- Title card
- Directed by: Om Prakash Rao
- Written by: Ravi Srivatsa (dialogues)
- Screenplay by: K. S. Ravikumar
- Story by: Priyadarshan
- Produced by: K. Manju
- Starring: V. Ravichandran Vishnuvardhan Rambha Shashikumar Anu Prabhakar
- Cinematography: G. S. V. Seetharam
- Edited by: S. Manohar
- Music by: Rajesh Ramanath (music sourced from A. R. Rahman's Muthu)
- Production company: Lakshmishree Combines
- Release date: 24 September 2004;
- Running time: 156 minutes
- Country: India
- Language: Kannada

= Sahukara =

Sahukara is a 2004 Indian Kannada-language masala film directed by Om Prakash Rao and produced by K. Manju. It stars V. Ravichandran, Vishnuvardhan, Shashikumar, Rambha, and Anu Prabhakar. It was a remake of the Tamil film Muthu (1995), which was itself based on the Malayalam film Thenmavin Kombath (1994).

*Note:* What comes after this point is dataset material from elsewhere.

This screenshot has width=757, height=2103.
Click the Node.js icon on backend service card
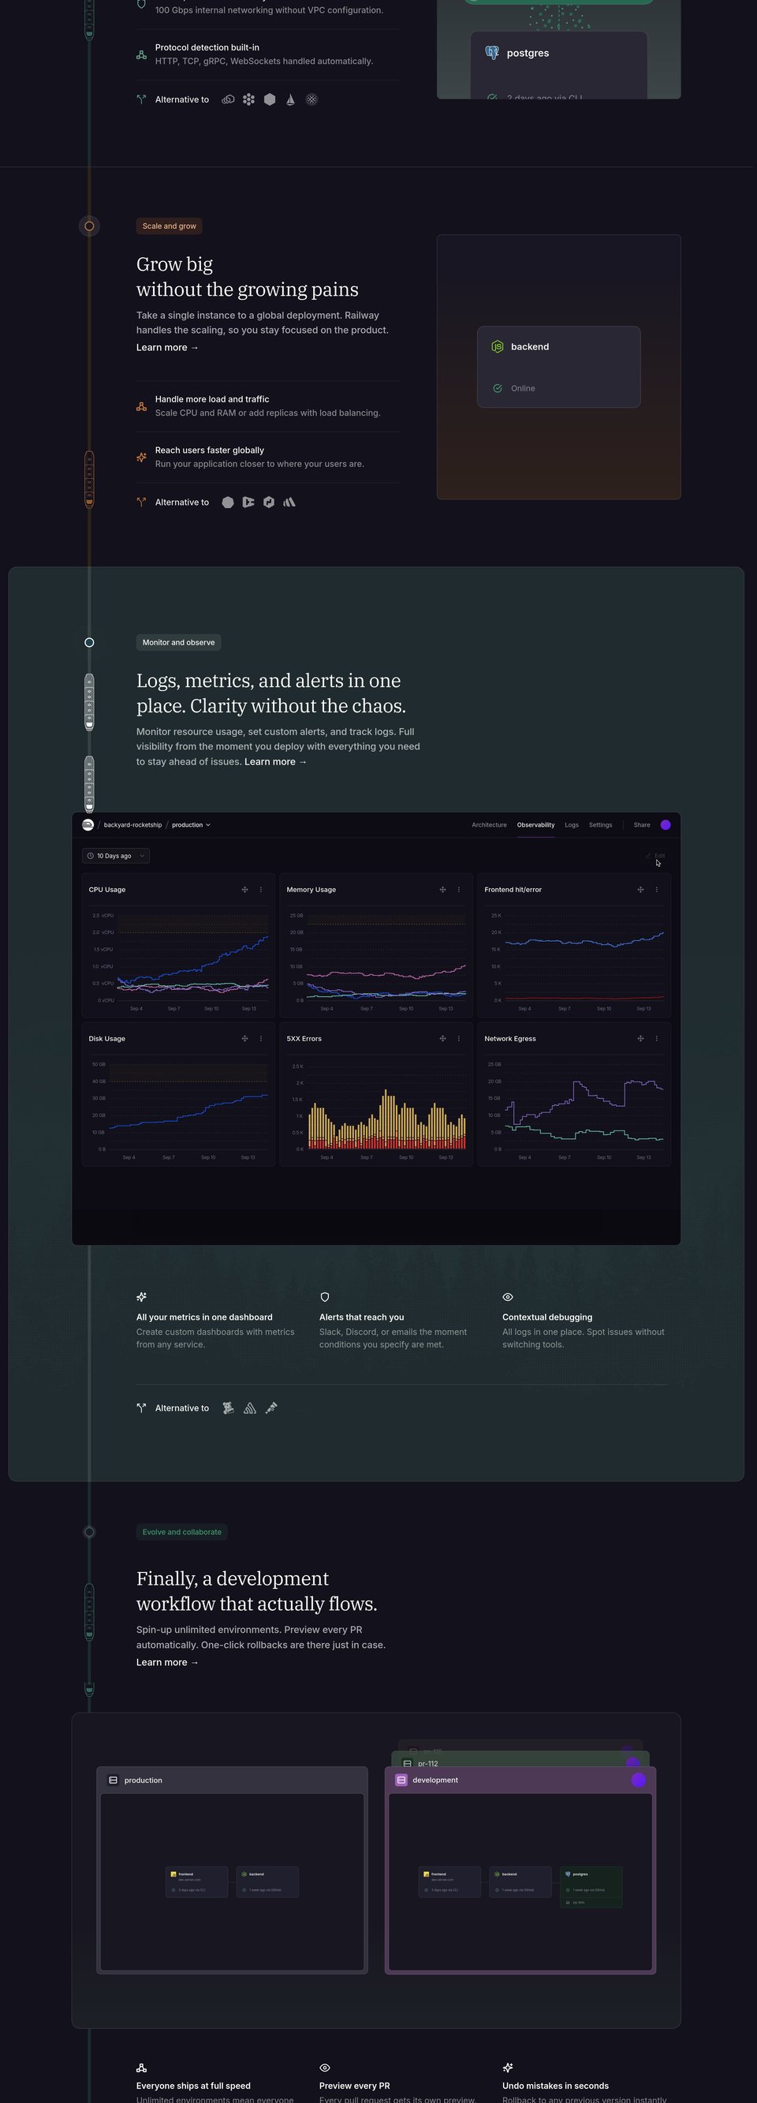click(498, 347)

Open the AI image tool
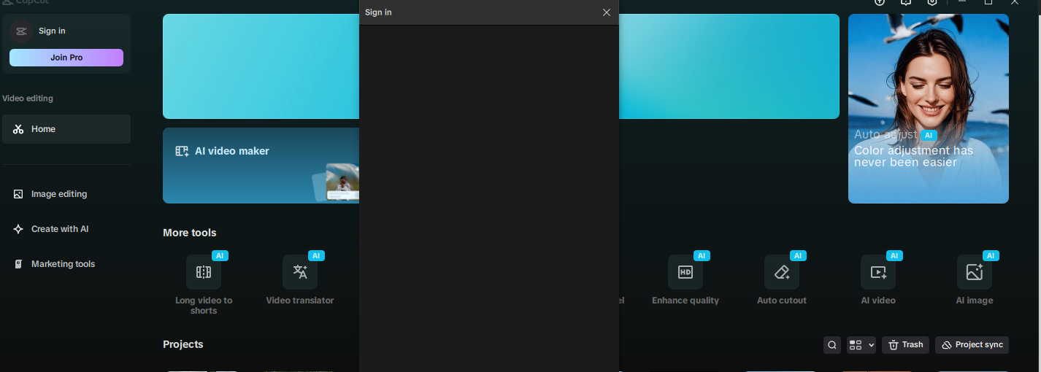tap(975, 279)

The film was released on 24 September 2004 to generally positive reviews from critics, became one of the blockbuster hits of 2004, and successfully screened for about 25 weeks in cinema halls.

== Production ==
Vishnuvardhan said he accepted to work in the film "out of inspiration from Rajnikanth". The film's first schedule began on 14 January 2004. The film was partly shot in Kerala.

== Soundtrack ==
Rajesh Ramanath used all the tunes and re-arranged the instrumentation from the original soundtrack of Muthu composed by A. R. Rahman.

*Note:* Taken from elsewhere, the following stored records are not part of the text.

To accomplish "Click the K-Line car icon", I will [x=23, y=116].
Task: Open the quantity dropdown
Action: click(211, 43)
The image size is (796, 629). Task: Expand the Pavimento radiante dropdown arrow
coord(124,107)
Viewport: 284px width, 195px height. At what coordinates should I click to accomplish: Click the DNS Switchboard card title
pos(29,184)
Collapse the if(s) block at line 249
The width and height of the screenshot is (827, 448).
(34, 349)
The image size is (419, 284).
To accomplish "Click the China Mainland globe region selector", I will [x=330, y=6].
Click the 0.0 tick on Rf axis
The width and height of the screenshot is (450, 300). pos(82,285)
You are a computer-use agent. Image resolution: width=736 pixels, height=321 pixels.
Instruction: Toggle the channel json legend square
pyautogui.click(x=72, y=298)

| No. | Title | Lyrics | Singer(s) | Length |
|---|---|---|---|---|
| 1. | "Kokkare Koli Chendu" | K. Kalyan | S. P. Balasubrahmanyam, B. Jayashree |  |
| 2. | "Obbane Obbane Yejamana" | K. Kalyan | S. P. Balasubrahmanyam |  |
| 3. | "Thunta Thunta Thunta" | K. Kalyan | Mano, K. S. Chithra |  |
| 4. | "Malayaliya Pada" | K. Kalyan | Udit Narayan, K. S. Chithra |  |
| 5. | "Yaarilli Ee Tharaha" | K. Kalyan | Hariharan |  |

== Reception ==
K. N. Venkatasubba Rao of The Hindu wrote "Lakshmi Sri Combines Saahukara, a remake of Tamil blockbuster Muthu, starring Rajnikant, (original Malayalam) is a classic example of how taste can be corrupted by shifting importance from thematic essence to artistes' image-refurbishing exercise and cheap pranks in place of pure comedy". A critic from Viggy.com wrote " Though is a remake (of Tamil film Mutthu), producer Manju has made an effort to make his latest movie Sahukara look 'rich' in all aspects. Credit goes to director Om Prakash Rao for handling this multi-starrer movie and a balanced presentation. Though is not an unusual story, it has everything to be a family entertainer".

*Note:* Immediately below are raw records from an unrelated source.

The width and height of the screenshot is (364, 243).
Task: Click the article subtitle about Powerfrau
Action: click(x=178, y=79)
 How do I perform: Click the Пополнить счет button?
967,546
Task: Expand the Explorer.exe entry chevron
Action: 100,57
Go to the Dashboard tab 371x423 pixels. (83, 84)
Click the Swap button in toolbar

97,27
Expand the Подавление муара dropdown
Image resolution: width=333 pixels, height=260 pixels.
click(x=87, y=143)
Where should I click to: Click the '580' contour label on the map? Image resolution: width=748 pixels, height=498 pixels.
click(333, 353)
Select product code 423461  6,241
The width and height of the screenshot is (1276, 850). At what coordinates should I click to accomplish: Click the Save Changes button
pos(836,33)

S. N. Deepak of Deccan Herald wrote "Ravichandran has put in a good performance though the role is not much different from the ones he played earlier. Sashikumar is okay" but praised Vishnuvardhan "his saint-like role is small, impresses" and called Rangayana Raghu as "convincing villain" while also praising technical elements citing "Cinematography by Seetharam adds colours to the film. Music by Ramesh Ramanath is good".

A critic from Sify wrote "Sahukara is a remake of Tamil film Muthu, which itself was a remake of a Malayalam film directed by Priyadarshan. The glorious production values are a treat to watch along with the selection of artistes and technicians that are apt. The only problem that lacks in the film is the action scenes which are not well conceived". Anjali of Indiainfo wrote, "The costumes and the sets look elegant. On the whole, SAHUKARA is a complete family package filled with action, sentiment, love and comedy". A critic from IANS wrote, "Sahukara is a film for the masses. But it could have been a better film, were it not a frame-by-frame copy of the original".